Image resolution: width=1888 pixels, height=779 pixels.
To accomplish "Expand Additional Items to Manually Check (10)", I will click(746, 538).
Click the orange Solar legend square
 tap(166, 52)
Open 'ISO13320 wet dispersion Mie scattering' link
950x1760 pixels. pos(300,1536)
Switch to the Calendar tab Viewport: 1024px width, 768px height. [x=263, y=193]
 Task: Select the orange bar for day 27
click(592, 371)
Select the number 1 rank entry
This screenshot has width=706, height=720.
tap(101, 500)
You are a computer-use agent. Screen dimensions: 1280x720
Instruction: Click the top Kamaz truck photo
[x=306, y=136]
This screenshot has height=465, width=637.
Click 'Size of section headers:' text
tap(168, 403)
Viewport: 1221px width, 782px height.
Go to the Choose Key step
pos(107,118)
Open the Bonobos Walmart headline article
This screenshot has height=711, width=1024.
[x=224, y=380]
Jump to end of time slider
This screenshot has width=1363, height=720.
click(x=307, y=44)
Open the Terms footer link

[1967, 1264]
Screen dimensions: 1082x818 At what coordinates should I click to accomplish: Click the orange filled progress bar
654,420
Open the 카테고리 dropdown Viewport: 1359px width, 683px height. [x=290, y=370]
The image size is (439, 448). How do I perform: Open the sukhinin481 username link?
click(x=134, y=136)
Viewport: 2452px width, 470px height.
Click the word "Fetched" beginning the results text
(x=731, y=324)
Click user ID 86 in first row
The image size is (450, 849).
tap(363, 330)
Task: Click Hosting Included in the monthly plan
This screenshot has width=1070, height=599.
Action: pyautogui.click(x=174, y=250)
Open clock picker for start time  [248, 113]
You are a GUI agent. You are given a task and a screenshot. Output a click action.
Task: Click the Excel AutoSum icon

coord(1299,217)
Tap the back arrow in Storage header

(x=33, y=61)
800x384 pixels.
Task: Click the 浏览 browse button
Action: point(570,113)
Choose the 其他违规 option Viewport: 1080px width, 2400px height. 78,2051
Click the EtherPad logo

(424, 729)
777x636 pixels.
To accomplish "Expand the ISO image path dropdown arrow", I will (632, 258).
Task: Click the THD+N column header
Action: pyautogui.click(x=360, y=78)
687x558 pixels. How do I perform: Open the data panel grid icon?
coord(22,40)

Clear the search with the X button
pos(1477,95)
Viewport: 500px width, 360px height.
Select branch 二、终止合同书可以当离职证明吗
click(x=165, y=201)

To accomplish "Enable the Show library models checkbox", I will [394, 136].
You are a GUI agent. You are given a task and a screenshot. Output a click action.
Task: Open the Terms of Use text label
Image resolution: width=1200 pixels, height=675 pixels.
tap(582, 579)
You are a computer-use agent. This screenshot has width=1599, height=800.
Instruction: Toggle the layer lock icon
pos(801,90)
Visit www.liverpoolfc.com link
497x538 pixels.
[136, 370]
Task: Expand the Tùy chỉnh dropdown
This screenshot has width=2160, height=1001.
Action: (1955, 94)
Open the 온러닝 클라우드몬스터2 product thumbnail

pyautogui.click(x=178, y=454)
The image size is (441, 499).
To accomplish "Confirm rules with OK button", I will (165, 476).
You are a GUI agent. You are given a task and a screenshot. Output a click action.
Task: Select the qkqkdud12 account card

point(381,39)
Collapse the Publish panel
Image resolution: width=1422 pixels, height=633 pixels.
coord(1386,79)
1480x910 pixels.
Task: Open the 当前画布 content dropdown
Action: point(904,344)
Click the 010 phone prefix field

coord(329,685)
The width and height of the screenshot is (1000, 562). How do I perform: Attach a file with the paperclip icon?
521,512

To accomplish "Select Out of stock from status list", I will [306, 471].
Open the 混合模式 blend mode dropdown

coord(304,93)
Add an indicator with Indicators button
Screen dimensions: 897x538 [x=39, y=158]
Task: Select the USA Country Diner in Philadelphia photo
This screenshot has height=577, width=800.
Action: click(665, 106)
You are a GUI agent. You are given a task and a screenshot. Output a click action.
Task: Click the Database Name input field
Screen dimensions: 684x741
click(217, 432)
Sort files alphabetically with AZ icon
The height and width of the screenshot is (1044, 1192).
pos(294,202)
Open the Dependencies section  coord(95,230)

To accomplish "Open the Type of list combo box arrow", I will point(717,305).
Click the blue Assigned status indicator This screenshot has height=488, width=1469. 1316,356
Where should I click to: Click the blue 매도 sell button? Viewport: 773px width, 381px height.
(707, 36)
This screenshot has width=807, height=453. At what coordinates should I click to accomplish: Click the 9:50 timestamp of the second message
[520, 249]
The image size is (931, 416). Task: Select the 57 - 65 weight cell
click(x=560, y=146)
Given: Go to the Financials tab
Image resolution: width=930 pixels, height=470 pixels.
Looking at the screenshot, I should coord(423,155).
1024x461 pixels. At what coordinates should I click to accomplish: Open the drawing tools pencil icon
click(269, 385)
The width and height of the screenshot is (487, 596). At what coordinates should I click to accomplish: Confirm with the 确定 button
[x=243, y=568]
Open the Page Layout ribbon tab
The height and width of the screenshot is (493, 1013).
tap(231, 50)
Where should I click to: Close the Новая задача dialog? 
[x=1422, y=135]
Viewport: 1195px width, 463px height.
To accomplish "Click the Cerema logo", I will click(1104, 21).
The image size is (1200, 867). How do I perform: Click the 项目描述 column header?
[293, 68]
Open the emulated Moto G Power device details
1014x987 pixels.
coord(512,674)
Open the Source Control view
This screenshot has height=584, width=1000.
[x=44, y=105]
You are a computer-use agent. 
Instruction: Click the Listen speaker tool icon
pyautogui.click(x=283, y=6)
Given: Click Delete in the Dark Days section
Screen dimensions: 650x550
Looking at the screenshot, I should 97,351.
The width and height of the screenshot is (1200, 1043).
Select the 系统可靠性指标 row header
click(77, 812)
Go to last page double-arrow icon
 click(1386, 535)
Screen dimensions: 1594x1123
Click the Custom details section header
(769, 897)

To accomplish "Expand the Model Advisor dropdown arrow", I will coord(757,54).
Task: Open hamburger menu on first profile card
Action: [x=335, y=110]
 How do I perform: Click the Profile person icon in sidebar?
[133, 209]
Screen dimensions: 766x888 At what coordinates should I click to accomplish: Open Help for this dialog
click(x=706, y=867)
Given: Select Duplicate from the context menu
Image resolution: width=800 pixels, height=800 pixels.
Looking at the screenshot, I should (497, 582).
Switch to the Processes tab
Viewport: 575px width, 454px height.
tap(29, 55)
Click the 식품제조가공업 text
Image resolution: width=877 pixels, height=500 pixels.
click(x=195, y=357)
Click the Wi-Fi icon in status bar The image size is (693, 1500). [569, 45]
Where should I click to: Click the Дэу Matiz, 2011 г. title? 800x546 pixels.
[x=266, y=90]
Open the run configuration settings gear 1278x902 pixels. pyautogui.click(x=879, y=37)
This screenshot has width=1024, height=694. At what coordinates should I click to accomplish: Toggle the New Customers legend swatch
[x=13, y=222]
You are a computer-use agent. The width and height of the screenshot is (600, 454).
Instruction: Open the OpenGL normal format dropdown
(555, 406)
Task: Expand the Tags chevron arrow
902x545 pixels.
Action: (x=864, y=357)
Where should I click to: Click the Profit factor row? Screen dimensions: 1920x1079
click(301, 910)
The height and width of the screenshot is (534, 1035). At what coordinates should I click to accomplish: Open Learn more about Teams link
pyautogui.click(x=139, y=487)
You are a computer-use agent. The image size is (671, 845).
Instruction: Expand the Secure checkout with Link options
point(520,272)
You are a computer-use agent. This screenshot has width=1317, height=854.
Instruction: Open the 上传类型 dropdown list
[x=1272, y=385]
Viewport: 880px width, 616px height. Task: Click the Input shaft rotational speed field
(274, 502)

== == ==

WHAT YOU HAVE TO DO: All lines of the data are to be repeated exactly as they stand.

ANSWER:
Image resolution: width=1888 pixels, height=779 pixels.
To accomplish "Expand Additional Items to Manually Check (10)", I will click(746, 538).
Click the orange Solar legend square
 tap(166, 52)
Open 'ISO13320 wet dispersion Mie scattering' link
950x1760 pixels. pos(300,1536)
Switch to the Calendar tab Viewport: 1024px width, 768px height. [x=263, y=193]
 Task: Select the orange bar for day 27
click(592, 371)
Select the number 1 rank entry
This screenshot has width=706, height=720.
tap(101, 500)
You are a computer-use agent. Screen dimensions: 1280x720
Instruction: Click the top Kamaz truck photo
[x=306, y=136]
This screenshot has height=465, width=637.
Click 'Size of section headers:' text
tap(168, 403)
Viewport: 1221px width, 782px height.
Go to the Choose Key step
pos(107,118)
Open the Bonobos Walmart headline article
This screenshot has height=711, width=1024.
[x=224, y=380]
Jump to end of time slider
This screenshot has width=1363, height=720.
click(x=307, y=44)
Open the Terms footer link

[1967, 1264]
Screen dimensions: 1082x818 At what coordinates should I click to accomplish: Click the orange filled progress bar
654,420
Open the 카테고리 dropdown Viewport: 1359px width, 683px height. [x=290, y=370]
The image size is (439, 448). How do I perform: Open the sukhinin481 username link?
click(x=134, y=136)
Viewport: 2452px width, 470px height.
Click the word "Fetched" beginning the results text
(x=731, y=324)
Click user ID 86 in first row
The image size is (450, 849).
tap(363, 330)
Task: Click Hosting Included in the monthly plan
This screenshot has width=1070, height=599.
Action: pyautogui.click(x=174, y=250)
Open clock picker for start time  [248, 113]
You are a GUI agent. You are given a task and a screenshot. Output a click action.
Task: Click the Excel AutoSum icon

coord(1299,217)
Tap the back arrow in Storage header

(x=33, y=61)
800x384 pixels.
Task: Click the 浏览 browse button
Action: point(570,113)
Choose the 其他违规 option Viewport: 1080px width, 2400px height. 78,2051
Click the EtherPad logo

(424, 729)
777x636 pixels.
To accomplish "Expand the ISO image path dropdown arrow", I will (632, 258).
Task: Click the THD+N column header
Action: pyautogui.click(x=360, y=78)
687x558 pixels. How do I perform: Open the data panel grid icon?
coord(22,40)

Clear the search with the X button
pos(1477,95)
Viewport: 500px width, 360px height.
Select branch 二、终止合同书可以当离职证明吗
click(x=165, y=201)

To accomplish "Enable the Show library models checkbox", I will [394, 136].
You are a GUI agent. You are given a task and a screenshot. Output a click action.
Task: Open the Terms of Use text label
Image resolution: width=1200 pixels, height=675 pixels.
tap(582, 579)
You are a computer-use agent. This screenshot has width=1599, height=800.
Instruction: Toggle the layer lock icon
pos(801,90)
Visit www.liverpoolfc.com link
497x538 pixels.
[136, 370]
Task: Expand the Tùy chỉnh dropdown
This screenshot has width=2160, height=1001.
Action: (1955, 94)
Open the 온러닝 클라우드몬스터2 product thumbnail

pyautogui.click(x=178, y=454)
The image size is (441, 499).
To accomplish "Confirm rules with OK button", I will (165, 476).
You are a GUI agent. You are given a task and a screenshot. Output a click action.
Task: Select the qkqkdud12 account card

point(381,39)
Collapse the Publish panel
Image resolution: width=1422 pixels, height=633 pixels.
coord(1386,79)
1480x910 pixels.
Task: Open the 当前画布 content dropdown
Action: point(904,344)
Click the 010 phone prefix field

coord(329,685)
The width and height of the screenshot is (1000, 562). How do I perform: Attach a file with the paperclip icon?
521,512

To accomplish "Select Out of stock from status list", I will [306, 471].
Open the 混合模式 blend mode dropdown

coord(304,93)
Add an indicator with Indicators button
Screen dimensions: 897x538 [x=39, y=158]
Task: Select the USA Country Diner in Philadelphia photo
This screenshot has height=577, width=800.
Action: click(665, 106)
You are a GUI agent. You are given a task and a screenshot. Output a click action.
Task: Click the Database Name input field
Screen dimensions: 684x741
click(217, 432)
Sort files alphabetically with AZ icon
The height and width of the screenshot is (1044, 1192).
pos(294,202)
Open the Dependencies section  coord(95,230)

To accomplish "Open the Type of list combo box arrow", I will point(717,305).
Click the blue Assigned status indicator This screenshot has height=488, width=1469. 1316,356
Where should I click to: Click the blue 매도 sell button? Viewport: 773px width, 381px height.
(707, 36)
This screenshot has width=807, height=453. At what coordinates should I click to accomplish: Click the 9:50 timestamp of the second message
[520, 249]
The image size is (931, 416). Task: Select the 57 - 65 weight cell
click(x=560, y=146)
Given: Go to the Financials tab
Image resolution: width=930 pixels, height=470 pixels.
Looking at the screenshot, I should coord(423,155).
1024x461 pixels. At what coordinates should I click to accomplish: Open the drawing tools pencil icon
click(269, 385)
The width and height of the screenshot is (487, 596). At what coordinates should I click to accomplish: Confirm with the 确定 button
[x=243, y=568]
Open the Page Layout ribbon tab
The height and width of the screenshot is (493, 1013).
tap(231, 50)
Where should I click to: Close the Новая задача dialog? 
[x=1422, y=135]
Viewport: 1195px width, 463px height.
To accomplish "Click the Cerema logo", I will click(1104, 21).
The image size is (1200, 867). How do I perform: Click the 项目描述 column header?
[293, 68]
Open the emulated Moto G Power device details
1014x987 pixels.
coord(512,674)
Open the Source Control view
This screenshot has height=584, width=1000.
[x=44, y=105]
You are a computer-use agent. 
Instruction: Click the Listen speaker tool icon
pyautogui.click(x=283, y=6)
Given: Click Delete in the Dark Days section
Screen dimensions: 650x550
Looking at the screenshot, I should 97,351.
The width and height of the screenshot is (1200, 1043).
Select the 系统可靠性指标 row header
click(77, 812)
Go to last page double-arrow icon
 click(1386, 535)
Screen dimensions: 1594x1123
Click the Custom details section header
(769, 897)

To accomplish "Expand the Model Advisor dropdown arrow", I will coord(757,54).
Task: Open hamburger menu on first profile card
Action: [x=335, y=110]
 How do I perform: Click the Profile person icon in sidebar?
[133, 209]
Screen dimensions: 766x888 At what coordinates should I click to accomplish: Open Help for this dialog
click(x=706, y=867)
Given: Select Duplicate from the context menu
Image resolution: width=800 pixels, height=800 pixels.
Looking at the screenshot, I should (497, 582).
Switch to the Processes tab
Viewport: 575px width, 454px height.
tap(29, 55)
Click the 식품제조가공업 text
Image resolution: width=877 pixels, height=500 pixels.
click(x=195, y=357)
Click the Wi-Fi icon in status bar The image size is (693, 1500). [569, 45]
Where should I click to: Click the Дэу Matiz, 2011 г. title? 800x546 pixels.
[x=266, y=90]
Open the run configuration settings gear 1278x902 pixels. pyautogui.click(x=879, y=37)
This screenshot has width=1024, height=694. At what coordinates should I click to accomplish: Toggle the New Customers legend swatch
[x=13, y=222]
You are a computer-use agent. The width and height of the screenshot is (600, 454).
Instruction: Open the OpenGL normal format dropdown
(555, 406)
Task: Expand the Tags chevron arrow
902x545 pixels.
Action: (x=864, y=357)
Where should I click to: Click the Profit factor row? Screen dimensions: 1920x1079
click(301, 910)
The height and width of the screenshot is (534, 1035). At what coordinates should I click to accomplish: Open Learn more about Teams link
pyautogui.click(x=139, y=487)
You are a computer-use agent. The image size is (671, 845).
Instruction: Expand the Secure checkout with Link options
point(520,272)
You are a computer-use agent. This screenshot has width=1317, height=854.
Instruction: Open the 上传类型 dropdown list
[x=1272, y=385]
Viewport: 880px width, 616px height. Task: Click the Input shaft rotational speed field
(274, 502)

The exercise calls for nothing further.